2008.03.19 Neuss : America's Cup wird zum Privatduell der großen Zwei

Die beiden Top-Teams Alinghi und BMW ORACLE Racing werden den 33. America's Cup unter sich ausmachen. Die deutsche Mannschaft ist zum Zuschauen verdammt und hofft nun auf 2011.

ero1
Das Team Germany kann zunächst nur zuschauen

Endlich herrscht Klarheit über die Zukunft des America's Cup: Die 33. Auflage wird definitiv zu einem Duell zwischen dem Schweizer Titelverteidiger Alinghi und seinem Herausforderer BMW ORACLE Racing. Nach rund achtmonatigem Rechtsstreit gab der Oberste Gerichtshof von New York der Klage der US-Amerikaner gegen die von Alinghi aufgestellten Cup-Regularien auch nach dem Einspruch der Eidgenossen Recht. Die beiden Syndikate segeln die Veranstaltung nun im direkten Vergleich aus. Alinghi will im Juli 2009 in Valencia antreten, Oracle offenbar schon in kommenden Oktober.

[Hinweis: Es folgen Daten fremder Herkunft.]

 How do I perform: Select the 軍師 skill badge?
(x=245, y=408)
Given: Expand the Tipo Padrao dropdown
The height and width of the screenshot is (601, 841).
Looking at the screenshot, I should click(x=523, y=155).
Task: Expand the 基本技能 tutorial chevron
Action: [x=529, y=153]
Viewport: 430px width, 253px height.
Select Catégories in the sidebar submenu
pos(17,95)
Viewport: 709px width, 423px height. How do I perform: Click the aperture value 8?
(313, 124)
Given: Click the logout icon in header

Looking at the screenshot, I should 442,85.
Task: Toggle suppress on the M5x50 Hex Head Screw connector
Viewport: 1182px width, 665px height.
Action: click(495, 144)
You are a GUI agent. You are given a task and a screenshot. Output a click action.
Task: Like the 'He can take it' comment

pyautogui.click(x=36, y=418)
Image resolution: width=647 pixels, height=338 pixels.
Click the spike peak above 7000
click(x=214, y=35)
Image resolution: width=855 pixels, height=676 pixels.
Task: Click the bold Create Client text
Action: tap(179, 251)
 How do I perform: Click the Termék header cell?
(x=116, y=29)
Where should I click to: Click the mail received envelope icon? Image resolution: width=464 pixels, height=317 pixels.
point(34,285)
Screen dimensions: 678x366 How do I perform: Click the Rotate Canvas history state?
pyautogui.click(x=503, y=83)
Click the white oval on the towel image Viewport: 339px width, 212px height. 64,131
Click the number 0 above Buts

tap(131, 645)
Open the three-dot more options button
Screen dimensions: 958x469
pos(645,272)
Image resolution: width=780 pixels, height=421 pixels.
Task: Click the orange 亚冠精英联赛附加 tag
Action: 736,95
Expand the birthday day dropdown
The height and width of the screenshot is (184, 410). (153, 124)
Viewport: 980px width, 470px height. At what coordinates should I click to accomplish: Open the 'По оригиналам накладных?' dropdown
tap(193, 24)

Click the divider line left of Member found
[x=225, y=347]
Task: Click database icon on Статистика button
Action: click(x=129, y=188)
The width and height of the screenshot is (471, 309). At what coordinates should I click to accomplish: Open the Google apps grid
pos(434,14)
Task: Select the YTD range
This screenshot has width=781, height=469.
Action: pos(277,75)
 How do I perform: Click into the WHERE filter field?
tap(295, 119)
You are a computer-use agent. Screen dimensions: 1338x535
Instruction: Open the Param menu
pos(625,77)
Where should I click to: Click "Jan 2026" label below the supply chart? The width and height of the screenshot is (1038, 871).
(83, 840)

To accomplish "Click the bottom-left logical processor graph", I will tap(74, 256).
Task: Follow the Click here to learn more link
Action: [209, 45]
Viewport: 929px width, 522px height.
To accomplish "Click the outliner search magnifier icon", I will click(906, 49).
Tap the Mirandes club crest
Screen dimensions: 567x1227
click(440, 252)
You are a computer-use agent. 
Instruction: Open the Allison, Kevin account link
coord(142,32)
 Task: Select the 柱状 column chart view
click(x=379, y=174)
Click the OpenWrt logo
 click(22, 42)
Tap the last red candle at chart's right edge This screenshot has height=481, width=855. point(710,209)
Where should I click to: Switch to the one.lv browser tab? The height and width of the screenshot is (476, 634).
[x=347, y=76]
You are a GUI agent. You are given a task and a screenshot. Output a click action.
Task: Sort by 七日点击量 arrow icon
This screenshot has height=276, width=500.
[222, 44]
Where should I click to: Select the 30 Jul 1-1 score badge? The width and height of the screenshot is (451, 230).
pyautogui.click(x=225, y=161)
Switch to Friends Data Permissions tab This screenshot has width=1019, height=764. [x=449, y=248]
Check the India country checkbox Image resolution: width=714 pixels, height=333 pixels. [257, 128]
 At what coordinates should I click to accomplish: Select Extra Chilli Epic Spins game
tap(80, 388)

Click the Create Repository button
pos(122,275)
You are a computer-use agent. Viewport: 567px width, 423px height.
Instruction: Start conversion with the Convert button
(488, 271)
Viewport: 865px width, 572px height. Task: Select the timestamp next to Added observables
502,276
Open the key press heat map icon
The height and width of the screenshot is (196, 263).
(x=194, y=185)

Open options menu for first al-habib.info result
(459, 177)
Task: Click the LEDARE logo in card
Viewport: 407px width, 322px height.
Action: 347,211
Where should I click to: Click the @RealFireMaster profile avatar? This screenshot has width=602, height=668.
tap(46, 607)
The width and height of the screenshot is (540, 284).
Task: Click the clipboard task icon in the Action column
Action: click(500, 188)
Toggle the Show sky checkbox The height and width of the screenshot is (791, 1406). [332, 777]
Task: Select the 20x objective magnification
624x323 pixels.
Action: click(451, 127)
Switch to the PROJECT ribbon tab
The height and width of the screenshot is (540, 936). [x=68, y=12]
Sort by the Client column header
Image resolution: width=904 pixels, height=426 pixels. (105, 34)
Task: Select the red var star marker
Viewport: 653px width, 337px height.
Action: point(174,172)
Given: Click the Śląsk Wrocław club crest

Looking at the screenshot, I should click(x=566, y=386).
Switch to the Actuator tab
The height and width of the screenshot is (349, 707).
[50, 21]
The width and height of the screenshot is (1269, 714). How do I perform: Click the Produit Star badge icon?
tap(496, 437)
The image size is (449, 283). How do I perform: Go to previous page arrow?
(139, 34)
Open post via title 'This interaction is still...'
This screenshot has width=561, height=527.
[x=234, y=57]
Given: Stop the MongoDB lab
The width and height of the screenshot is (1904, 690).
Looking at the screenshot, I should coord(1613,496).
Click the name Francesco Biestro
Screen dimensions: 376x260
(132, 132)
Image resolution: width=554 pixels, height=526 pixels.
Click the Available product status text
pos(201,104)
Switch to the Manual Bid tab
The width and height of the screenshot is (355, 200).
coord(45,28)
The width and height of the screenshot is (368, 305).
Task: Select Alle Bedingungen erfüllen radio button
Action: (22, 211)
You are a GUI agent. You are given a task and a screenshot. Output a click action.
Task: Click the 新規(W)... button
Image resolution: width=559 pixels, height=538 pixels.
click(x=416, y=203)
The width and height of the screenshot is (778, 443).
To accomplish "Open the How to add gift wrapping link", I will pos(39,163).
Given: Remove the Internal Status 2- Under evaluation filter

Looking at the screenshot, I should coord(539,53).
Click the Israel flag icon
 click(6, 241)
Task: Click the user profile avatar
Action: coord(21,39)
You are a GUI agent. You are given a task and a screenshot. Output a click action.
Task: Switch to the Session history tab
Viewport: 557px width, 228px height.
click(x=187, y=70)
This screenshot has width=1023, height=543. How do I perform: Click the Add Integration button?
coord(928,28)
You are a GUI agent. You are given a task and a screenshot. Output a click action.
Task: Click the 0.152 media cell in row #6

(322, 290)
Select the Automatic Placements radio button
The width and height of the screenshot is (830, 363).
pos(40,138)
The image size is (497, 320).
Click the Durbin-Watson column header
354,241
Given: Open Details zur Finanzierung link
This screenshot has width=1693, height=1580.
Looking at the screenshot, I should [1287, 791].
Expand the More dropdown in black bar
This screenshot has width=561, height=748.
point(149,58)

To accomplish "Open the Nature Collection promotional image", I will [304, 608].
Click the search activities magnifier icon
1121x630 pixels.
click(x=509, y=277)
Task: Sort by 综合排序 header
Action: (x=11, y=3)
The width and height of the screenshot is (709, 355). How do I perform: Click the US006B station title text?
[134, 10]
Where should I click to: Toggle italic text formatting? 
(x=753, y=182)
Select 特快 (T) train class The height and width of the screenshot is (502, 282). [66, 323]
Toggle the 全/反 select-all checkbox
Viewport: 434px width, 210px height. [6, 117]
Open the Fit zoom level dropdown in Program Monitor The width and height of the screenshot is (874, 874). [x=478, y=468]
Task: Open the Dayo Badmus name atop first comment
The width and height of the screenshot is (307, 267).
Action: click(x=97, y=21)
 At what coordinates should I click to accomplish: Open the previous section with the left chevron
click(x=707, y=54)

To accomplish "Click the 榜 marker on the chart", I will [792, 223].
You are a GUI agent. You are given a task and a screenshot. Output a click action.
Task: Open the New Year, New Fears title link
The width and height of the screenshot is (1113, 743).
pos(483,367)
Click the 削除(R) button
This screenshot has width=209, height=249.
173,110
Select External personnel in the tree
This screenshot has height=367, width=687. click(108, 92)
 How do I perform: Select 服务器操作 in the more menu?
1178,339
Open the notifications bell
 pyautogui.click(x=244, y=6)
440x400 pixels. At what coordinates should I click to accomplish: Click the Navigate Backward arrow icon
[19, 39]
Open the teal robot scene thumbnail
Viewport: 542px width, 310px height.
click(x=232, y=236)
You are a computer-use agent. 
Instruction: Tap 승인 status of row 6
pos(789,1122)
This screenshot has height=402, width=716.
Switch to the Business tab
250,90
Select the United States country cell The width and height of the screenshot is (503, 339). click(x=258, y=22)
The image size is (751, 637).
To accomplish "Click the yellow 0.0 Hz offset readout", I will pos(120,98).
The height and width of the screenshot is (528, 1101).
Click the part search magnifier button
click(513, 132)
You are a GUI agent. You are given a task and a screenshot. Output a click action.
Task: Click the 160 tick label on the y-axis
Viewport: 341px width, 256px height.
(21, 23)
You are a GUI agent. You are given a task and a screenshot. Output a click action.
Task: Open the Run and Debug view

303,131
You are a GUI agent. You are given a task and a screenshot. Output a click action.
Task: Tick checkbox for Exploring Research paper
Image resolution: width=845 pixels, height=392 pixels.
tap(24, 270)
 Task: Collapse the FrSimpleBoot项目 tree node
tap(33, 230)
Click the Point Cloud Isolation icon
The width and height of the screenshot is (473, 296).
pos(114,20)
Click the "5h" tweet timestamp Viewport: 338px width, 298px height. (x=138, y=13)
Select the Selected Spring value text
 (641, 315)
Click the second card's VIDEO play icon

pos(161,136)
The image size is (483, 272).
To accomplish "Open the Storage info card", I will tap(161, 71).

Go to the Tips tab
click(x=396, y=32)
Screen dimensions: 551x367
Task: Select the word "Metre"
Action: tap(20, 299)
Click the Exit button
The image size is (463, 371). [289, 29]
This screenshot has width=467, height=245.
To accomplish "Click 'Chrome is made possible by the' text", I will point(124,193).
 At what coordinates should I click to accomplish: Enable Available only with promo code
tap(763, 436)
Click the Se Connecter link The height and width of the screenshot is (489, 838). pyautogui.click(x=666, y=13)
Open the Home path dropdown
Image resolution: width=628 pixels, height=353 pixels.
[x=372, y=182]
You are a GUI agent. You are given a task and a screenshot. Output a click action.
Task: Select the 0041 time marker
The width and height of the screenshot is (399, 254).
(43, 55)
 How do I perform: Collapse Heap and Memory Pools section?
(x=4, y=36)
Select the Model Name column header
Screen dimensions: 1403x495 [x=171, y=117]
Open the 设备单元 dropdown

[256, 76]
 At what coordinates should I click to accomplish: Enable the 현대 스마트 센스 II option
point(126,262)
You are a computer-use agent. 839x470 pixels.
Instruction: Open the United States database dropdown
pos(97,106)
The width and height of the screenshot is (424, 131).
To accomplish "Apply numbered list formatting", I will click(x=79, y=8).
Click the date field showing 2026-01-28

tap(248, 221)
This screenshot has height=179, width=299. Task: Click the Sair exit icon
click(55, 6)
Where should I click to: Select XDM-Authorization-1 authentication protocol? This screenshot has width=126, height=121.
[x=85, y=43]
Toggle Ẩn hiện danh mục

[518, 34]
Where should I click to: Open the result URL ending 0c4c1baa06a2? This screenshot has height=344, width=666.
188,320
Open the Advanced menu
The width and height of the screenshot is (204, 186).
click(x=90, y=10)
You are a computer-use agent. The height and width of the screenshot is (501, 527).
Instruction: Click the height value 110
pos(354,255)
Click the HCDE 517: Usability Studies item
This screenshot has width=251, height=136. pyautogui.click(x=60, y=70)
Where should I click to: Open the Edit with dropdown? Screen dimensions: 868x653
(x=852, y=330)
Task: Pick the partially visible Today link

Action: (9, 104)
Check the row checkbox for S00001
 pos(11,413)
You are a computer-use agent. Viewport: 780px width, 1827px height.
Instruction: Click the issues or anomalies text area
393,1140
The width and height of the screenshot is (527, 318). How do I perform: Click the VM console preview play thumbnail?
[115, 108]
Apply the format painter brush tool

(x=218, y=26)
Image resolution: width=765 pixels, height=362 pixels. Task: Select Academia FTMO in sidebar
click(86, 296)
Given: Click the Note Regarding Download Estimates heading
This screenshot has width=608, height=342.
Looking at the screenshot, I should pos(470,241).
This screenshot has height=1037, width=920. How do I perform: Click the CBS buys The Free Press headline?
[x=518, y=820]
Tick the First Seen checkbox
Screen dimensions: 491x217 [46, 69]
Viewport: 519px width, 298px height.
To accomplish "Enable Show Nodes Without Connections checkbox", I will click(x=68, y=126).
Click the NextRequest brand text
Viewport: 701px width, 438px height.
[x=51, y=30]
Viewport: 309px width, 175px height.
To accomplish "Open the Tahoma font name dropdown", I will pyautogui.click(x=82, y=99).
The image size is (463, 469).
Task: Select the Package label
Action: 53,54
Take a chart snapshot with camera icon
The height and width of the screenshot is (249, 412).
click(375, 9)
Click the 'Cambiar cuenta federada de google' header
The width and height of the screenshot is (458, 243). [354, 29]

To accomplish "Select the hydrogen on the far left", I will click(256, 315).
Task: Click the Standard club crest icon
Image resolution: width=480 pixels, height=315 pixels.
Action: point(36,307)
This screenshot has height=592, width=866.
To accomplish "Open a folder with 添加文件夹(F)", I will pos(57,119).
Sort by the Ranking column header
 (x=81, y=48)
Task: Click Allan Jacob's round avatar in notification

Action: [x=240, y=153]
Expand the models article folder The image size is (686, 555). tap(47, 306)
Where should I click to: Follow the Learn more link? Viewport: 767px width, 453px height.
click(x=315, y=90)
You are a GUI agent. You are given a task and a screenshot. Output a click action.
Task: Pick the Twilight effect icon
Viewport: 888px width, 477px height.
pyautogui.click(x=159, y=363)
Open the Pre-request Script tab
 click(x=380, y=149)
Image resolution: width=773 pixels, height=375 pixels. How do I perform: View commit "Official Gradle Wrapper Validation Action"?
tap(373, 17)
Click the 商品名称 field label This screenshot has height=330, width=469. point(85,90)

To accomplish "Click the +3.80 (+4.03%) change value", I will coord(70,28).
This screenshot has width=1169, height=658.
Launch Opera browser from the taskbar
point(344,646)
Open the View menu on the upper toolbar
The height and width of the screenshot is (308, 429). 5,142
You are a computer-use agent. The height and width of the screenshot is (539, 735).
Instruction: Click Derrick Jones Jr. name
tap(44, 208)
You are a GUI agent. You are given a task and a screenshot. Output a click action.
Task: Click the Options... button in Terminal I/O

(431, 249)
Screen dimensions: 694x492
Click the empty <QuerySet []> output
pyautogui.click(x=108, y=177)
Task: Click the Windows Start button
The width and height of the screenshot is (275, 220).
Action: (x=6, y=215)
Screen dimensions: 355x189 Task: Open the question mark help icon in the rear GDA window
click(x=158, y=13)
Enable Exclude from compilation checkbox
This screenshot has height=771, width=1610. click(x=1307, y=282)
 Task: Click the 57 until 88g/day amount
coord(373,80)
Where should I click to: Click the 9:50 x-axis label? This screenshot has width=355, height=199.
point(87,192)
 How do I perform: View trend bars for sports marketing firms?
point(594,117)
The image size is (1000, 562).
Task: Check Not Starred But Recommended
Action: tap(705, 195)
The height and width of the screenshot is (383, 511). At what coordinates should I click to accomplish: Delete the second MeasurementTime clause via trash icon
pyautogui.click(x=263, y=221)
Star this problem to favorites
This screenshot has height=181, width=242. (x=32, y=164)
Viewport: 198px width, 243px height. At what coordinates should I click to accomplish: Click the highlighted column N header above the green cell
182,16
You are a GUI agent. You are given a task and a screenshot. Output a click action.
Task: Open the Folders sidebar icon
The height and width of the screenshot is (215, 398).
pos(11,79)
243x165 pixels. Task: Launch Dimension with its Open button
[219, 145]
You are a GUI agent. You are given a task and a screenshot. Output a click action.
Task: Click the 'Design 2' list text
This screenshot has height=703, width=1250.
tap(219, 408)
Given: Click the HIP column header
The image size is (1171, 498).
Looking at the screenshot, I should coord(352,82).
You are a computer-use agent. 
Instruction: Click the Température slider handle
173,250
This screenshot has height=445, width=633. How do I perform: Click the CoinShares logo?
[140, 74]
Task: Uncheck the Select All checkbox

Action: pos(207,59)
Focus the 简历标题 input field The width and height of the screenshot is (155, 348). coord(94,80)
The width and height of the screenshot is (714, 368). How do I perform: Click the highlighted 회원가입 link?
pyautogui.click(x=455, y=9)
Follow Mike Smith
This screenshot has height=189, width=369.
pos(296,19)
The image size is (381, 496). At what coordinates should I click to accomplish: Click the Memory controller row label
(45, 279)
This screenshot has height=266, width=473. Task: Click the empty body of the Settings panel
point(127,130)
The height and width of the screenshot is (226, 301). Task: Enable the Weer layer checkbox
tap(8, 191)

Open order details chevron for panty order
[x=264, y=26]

Deutsches Team hofft auf 2011

Die deutsche Kampagne United Internet Team Germany ist damit ebenso wie alle anderen Mannschaften endgültig zum Zuschauen verurteilt. "Das ist natürlich der größtmögliche Unfall und einer der Gründe, warum wir nicht weitermachen können", sagte der deutsche Syndikats-Chef Michael Scheeren dem Sport-Informations-Dienst (sid): "Es ist vorerst ungewiss, wie es nach dem Duell mit dem Cup weitergeht. Wenn Oracle gewinnt, segelt man vielleicht erst wieder 2013 und dann auch noch in den USA."

Der Sieger der Wettfahrten zwischen Alinghi und den Amerikanern kann die Regeln, den Austragungsort und den Zeitpunkt des 34. Cups bestimmen. Neben den Schweizern hat zwar auch BMW Oracle zuletzt stets betont, die nächste Auflage der Veranstaltung 2011 mit zahlreichen Teams in Valencia austragen zu wollen, doch Scheeren gibt sich zumindest im Falle eines US-Sieges skeptisch: "Es gibt keine schriftlichen Vereinbarungen darüber. Es ist in den vergangenen Monaten so viel passiert, dass da schon Zweifel bleiben."

"Wir hätten eine gute Figur abgeben können"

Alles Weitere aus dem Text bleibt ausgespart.